Connecting Links recipients named
Fourteen Ontario municipalities will share in $30 million in provincial funding to repair roads and bridges.
The province announced the funding through its Connecting Links program. The program covers a series of costs relating to the design, construction, renewal, rehabilitation and replacement of municipal roads and bridges that connect two ends of a provincial highway through a community or to a border crossing.
"By investing in our roads and bridges we're connecting people to jobs, supporting the movement of goods and creating economic growth in local communities," said Transportation Minister Caroline Mulroney. "This funding not only helps municipalities maintain local infrastructure, but also supports projects that make roads safer, such as improvements to pedestrian crossings."
Through Connecting Links, municipalities will receive up to 90 percent of eligible project costs to a maximum of $3 million for road projects. The province permanently raised the maximum funding available for bridges this year from $3 million to $5 million to reflect the higher costs of maintaining and repairing bridges compared to roads.

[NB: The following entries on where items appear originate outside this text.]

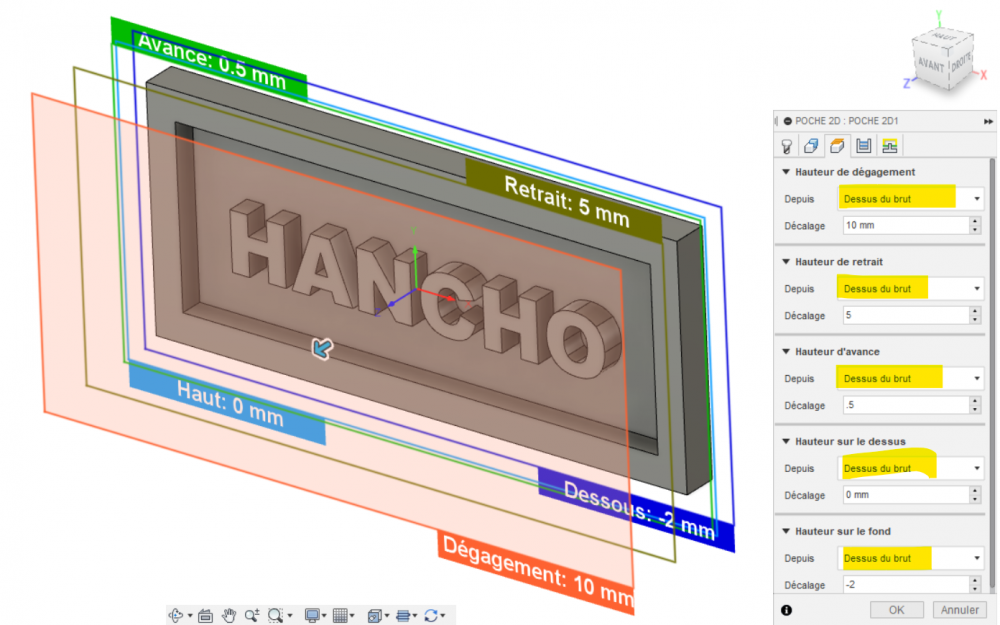Viewport: 1000px width, 625px height.
Task: Click the Décalage 10 mm input field
Action: (x=906, y=225)
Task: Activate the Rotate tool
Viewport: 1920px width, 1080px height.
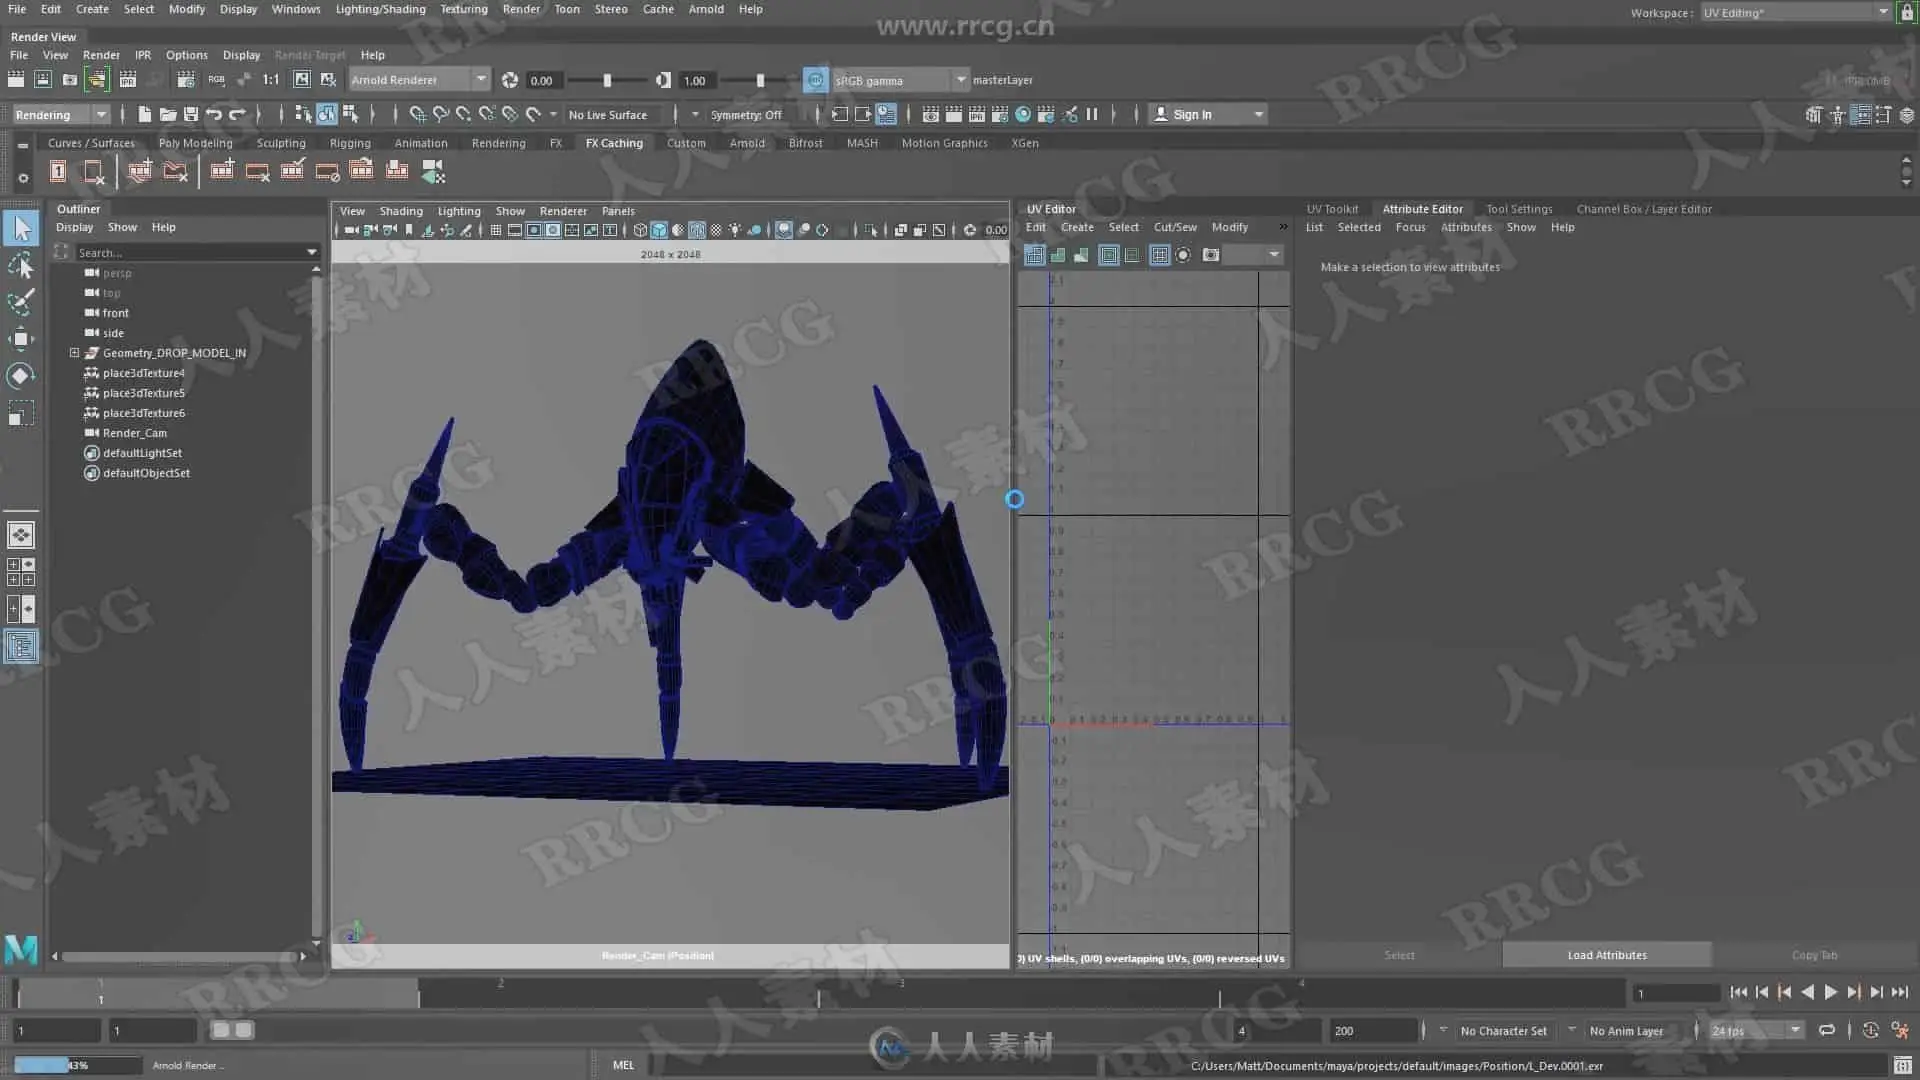Action: pos(20,376)
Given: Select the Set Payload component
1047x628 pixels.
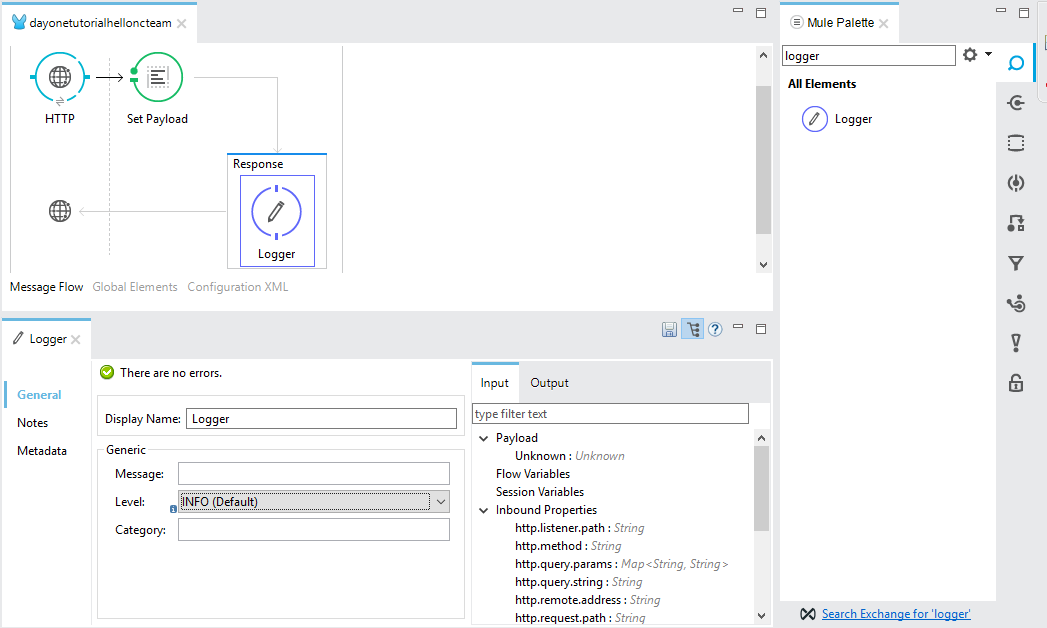Looking at the screenshot, I should pos(156,76).
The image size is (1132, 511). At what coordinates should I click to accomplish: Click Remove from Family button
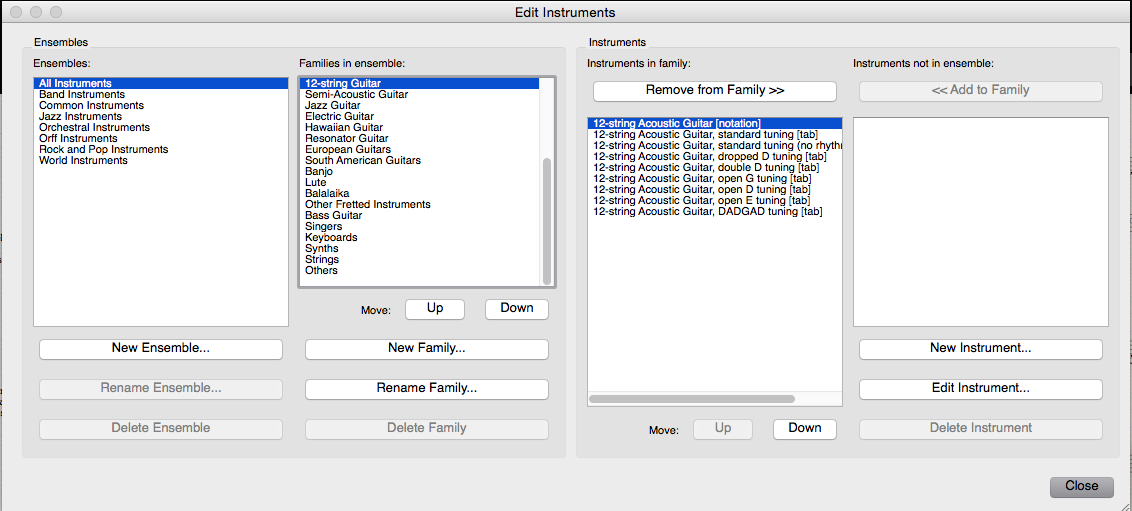[x=715, y=91]
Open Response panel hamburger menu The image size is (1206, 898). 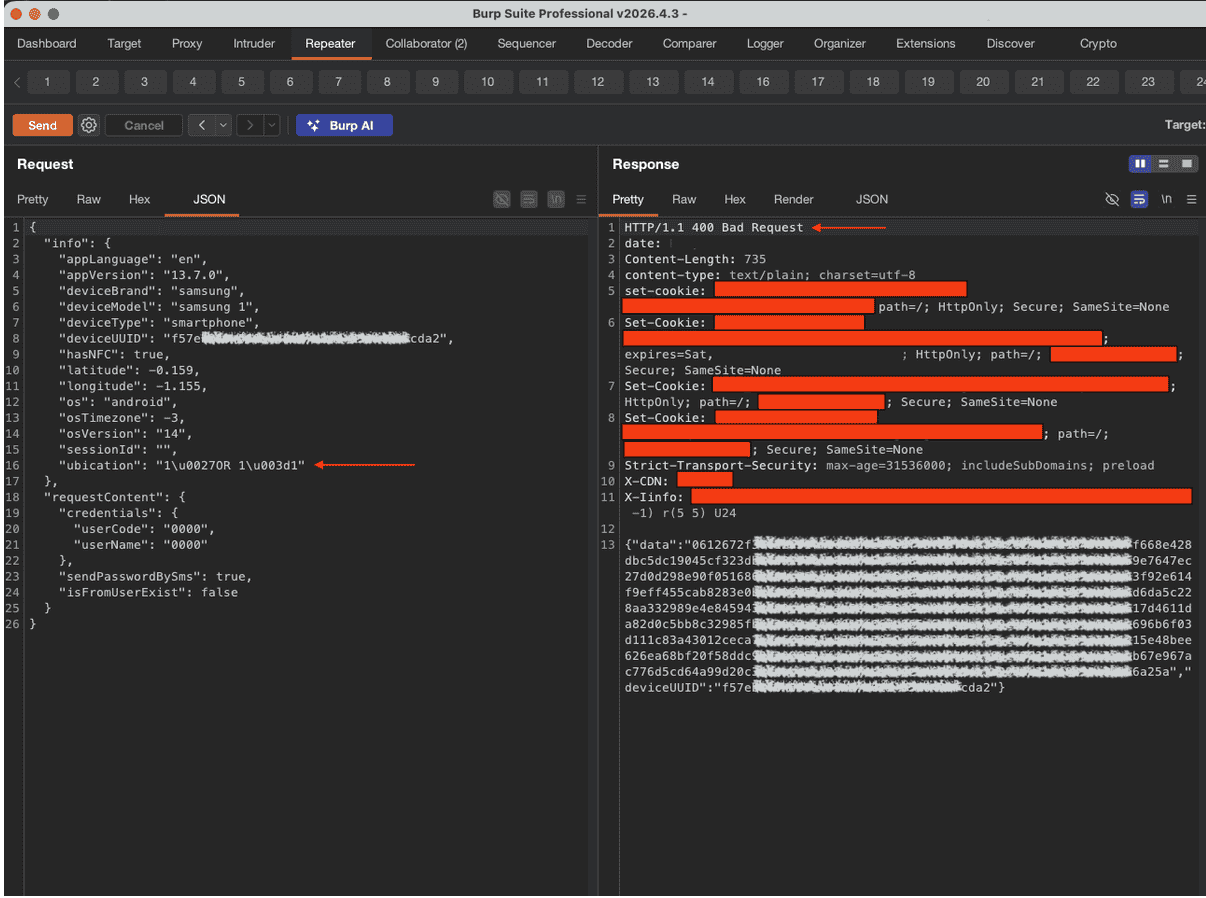pyautogui.click(x=1191, y=199)
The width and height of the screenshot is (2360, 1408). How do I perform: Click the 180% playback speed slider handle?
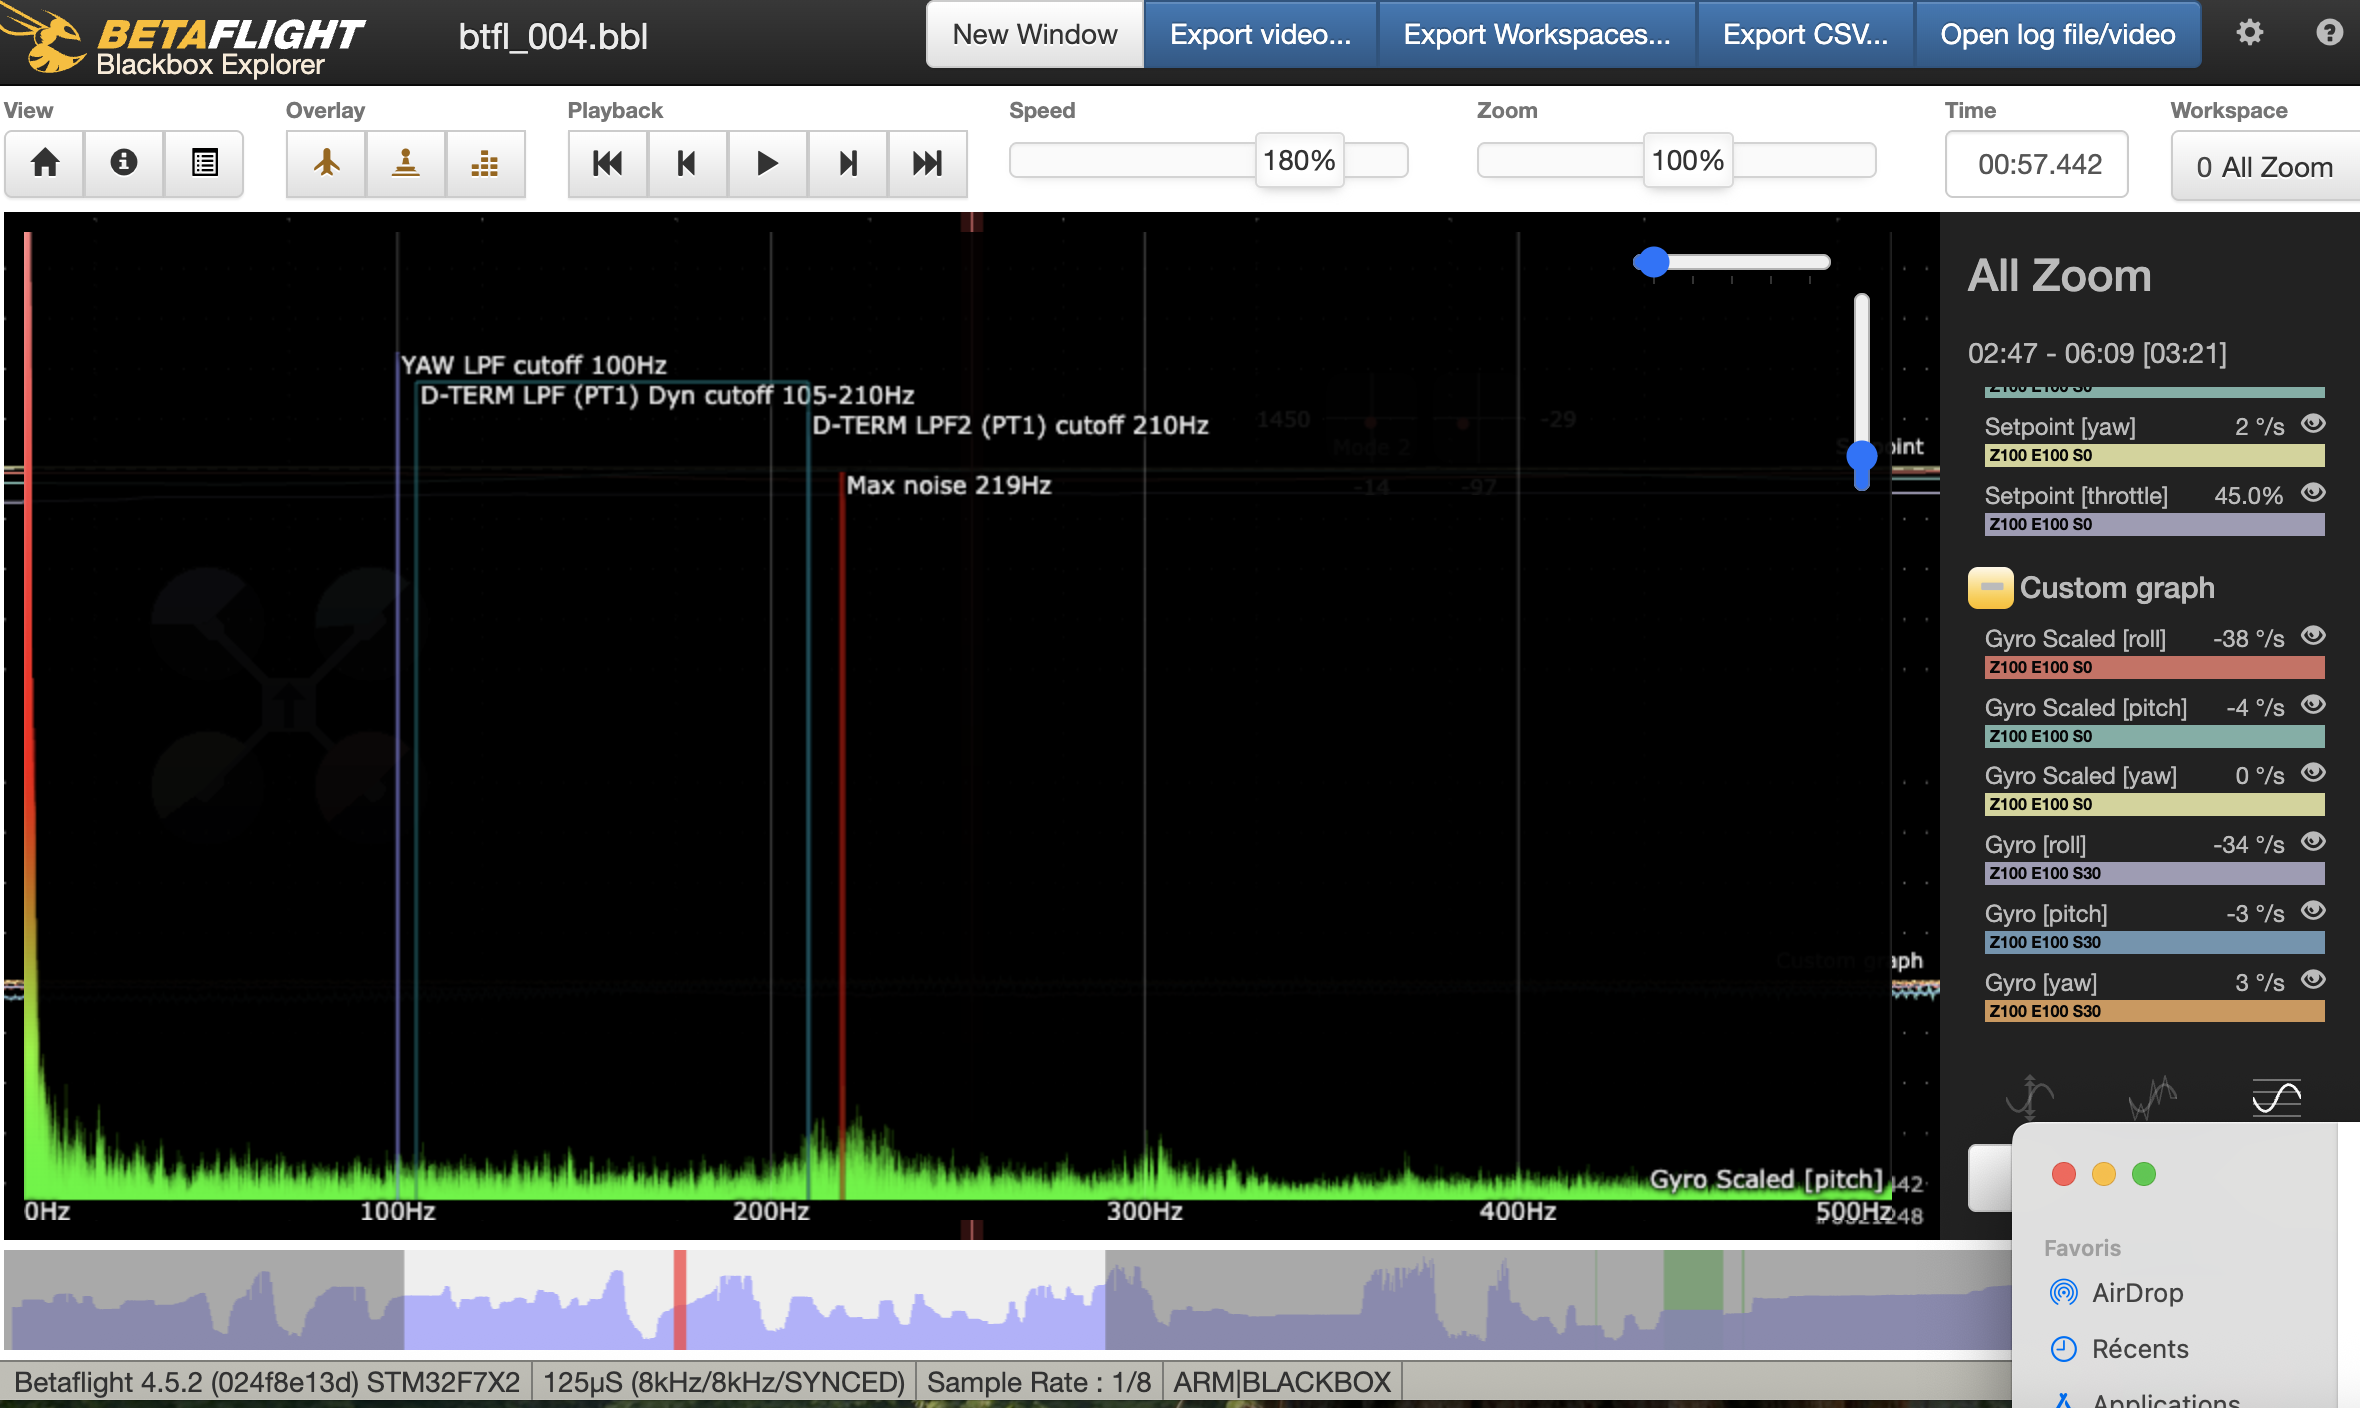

Receiving funding under this year’s program are:
- Dryden – Traffic Signal Replacements along Duke Street (Highway 594) and Government Street (Highway 17) – $1,119,520
- Haldimand County – Resurfacing Broad Street (Highway 3) in Dunnville – $820,665
- Innisfil – Improving pedestrian crossing on Queen Street – $59,211
- Kapuskasing – Resurfacing Government Road (Gurney Road Easterly) – $3,000,000
- Lambton Shores – Ontario Street bridge replacement and widening in Grand Bend – $4,853,952
- Prince Edward County – Pedestrian and road safety improvements at Highway 33 intersection – $266,848
- Renfrew – Reconstruction of O'Brien Road (Highway 60) between Gillan Road and Mask Road – $3,000,000
- Saugeen Shores – Culvert extension on Railway Street – $465,321
- Smiths Falls – Beckwith Street Renewal between Russell Street and Elmsley Street – $1,895,368
- Timmins – Reconstruction of Algonquin Boulevard – $3,000,000
- Wellington North – Reconstruction of Queen Street East (Highway 89) in Mount Forest – $1,420,000
- West Grey – Replacement of Garafraxa Street culvert – $329,378
- West Nipissing – Design work for the Champlain Bridge rehabilitation/replacement – $442,351
- West Perth – Resurfacing Ontario Road (Highway 8) – $530,172
"Connecting Links are roads that are important to both local residents and the provincial transportation network as a whole," said Bill Weber, Mayor of Lambton Shores. "It's important to have provincial funding that helps ensure these key roads and bridges are kept in good repair."
Across the province, there are a total of 352 kilometres of connecting links, with 70 bridges in 77 municipalities.